Getting to the Kimberley was quite a logistical challenge. With the collapse of Australia's major regional airline the year before, and the subsequent contraction of tourist services to the Kimberley, finding our way to the Mitchell Plateau was not as simple as could be hoped.

The easy bit was getting from the eastern seaboard to Darwin. Dave and Rachel met us in Darwin on the 1st of July after travelling from their home in Dunedin on the south island of New Zealand the day before. The evening was spent rechecking our gear and taking advantage of our last opportunity for beer and steak at the local pub.

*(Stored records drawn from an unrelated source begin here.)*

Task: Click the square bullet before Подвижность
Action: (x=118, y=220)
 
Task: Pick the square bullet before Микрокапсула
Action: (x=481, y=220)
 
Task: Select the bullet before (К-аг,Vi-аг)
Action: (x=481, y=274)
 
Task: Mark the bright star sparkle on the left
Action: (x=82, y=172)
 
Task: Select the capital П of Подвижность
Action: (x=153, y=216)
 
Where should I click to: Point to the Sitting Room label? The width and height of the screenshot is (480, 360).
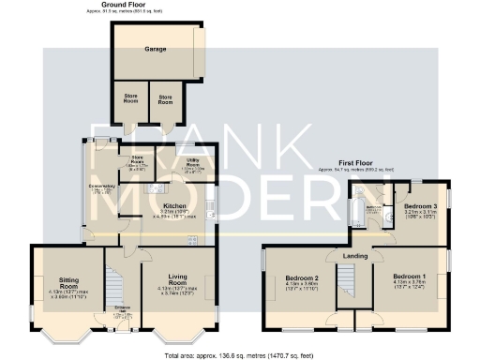click(x=67, y=279)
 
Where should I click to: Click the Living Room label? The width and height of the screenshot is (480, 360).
click(x=178, y=277)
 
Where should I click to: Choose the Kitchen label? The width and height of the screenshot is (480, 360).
click(x=174, y=205)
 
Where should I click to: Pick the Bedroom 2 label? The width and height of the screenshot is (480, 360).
click(x=303, y=279)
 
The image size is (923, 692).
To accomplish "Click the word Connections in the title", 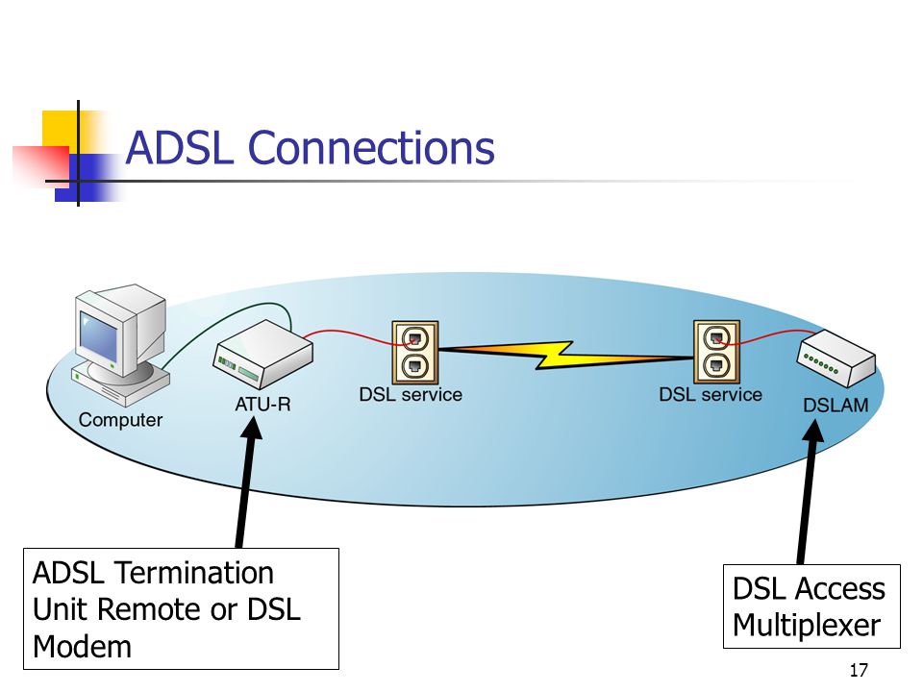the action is click(371, 147).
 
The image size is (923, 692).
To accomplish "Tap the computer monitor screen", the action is click(98, 335).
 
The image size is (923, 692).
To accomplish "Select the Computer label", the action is click(120, 420).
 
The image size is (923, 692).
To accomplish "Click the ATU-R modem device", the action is click(262, 354).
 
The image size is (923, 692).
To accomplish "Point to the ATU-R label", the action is click(262, 405).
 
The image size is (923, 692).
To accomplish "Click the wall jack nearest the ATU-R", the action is click(415, 352).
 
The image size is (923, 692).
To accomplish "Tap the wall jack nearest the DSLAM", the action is click(716, 352).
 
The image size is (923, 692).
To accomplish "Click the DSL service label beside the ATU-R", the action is click(411, 394).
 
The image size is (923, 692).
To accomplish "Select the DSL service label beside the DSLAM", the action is click(711, 394).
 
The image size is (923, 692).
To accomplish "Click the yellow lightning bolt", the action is click(565, 355).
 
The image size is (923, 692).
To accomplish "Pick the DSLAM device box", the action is click(836, 358).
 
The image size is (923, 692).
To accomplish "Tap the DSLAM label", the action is click(836, 406).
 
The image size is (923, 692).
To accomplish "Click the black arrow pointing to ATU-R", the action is click(247, 482).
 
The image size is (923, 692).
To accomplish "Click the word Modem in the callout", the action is click(82, 647).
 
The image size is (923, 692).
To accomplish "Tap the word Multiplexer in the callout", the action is click(807, 625).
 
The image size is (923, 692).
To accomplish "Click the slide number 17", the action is click(859, 670).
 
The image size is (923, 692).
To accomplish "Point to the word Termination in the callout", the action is click(193, 573).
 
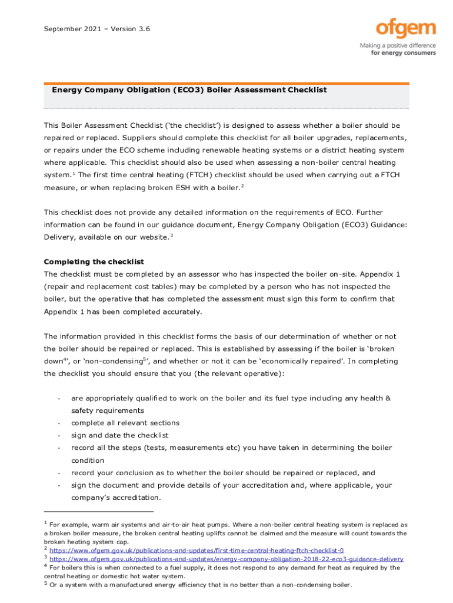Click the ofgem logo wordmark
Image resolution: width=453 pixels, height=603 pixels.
click(x=405, y=29)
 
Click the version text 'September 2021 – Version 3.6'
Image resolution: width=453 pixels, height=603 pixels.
click(x=97, y=28)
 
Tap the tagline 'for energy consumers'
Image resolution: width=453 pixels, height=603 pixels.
click(x=403, y=52)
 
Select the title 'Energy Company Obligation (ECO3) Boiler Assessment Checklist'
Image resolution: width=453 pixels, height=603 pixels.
click(x=189, y=91)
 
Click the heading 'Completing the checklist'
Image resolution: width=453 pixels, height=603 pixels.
click(x=94, y=261)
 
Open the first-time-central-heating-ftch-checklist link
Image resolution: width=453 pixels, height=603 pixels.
click(x=196, y=550)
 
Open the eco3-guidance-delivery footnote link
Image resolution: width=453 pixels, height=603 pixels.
click(x=226, y=559)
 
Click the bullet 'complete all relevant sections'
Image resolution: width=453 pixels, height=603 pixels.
click(x=125, y=423)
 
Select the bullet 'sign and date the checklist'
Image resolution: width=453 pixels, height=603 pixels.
click(x=119, y=435)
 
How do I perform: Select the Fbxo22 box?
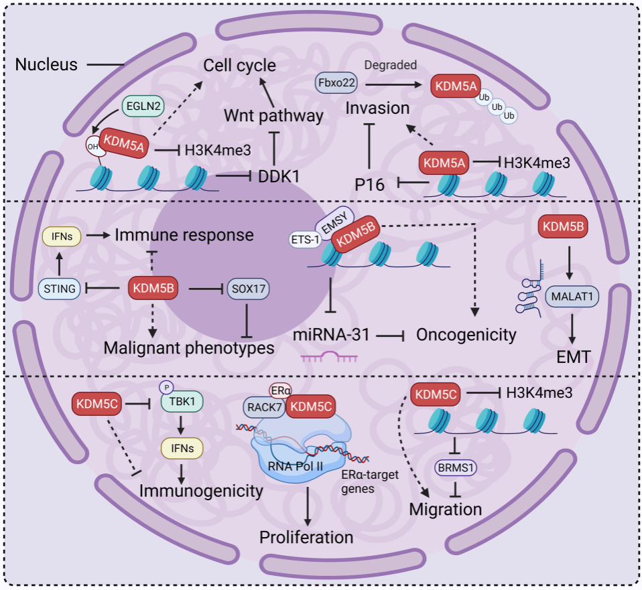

The next morning we were back at Darwin airport, boarding a turbo-prop flight to Kununurra in Western Australia. Because of quarantine regulations, we could not bring any fruit, vegetables or nuts across the border from the Northern Territory. We had allowed ourselves a couple of hours in Kununurra to buy most of our food. For an hour we madly rushed around the small Kununurra supermarket grabbing staples like biscuits, flour and rice. Before the trip commenced we had meticulously planned for each meal and came armed with a list of must-get items. After the shop, we spread our gear out on the veranda of the local Tourist information centre. The pile of food was large but we managed to divide it between the four of us, leaving some to put in the food cache. We planned to leave the food cache at the starting point of our walk, return to it after doing a 10 day loop, then use the food in the food cache to sustain us on our walk back to civilisation.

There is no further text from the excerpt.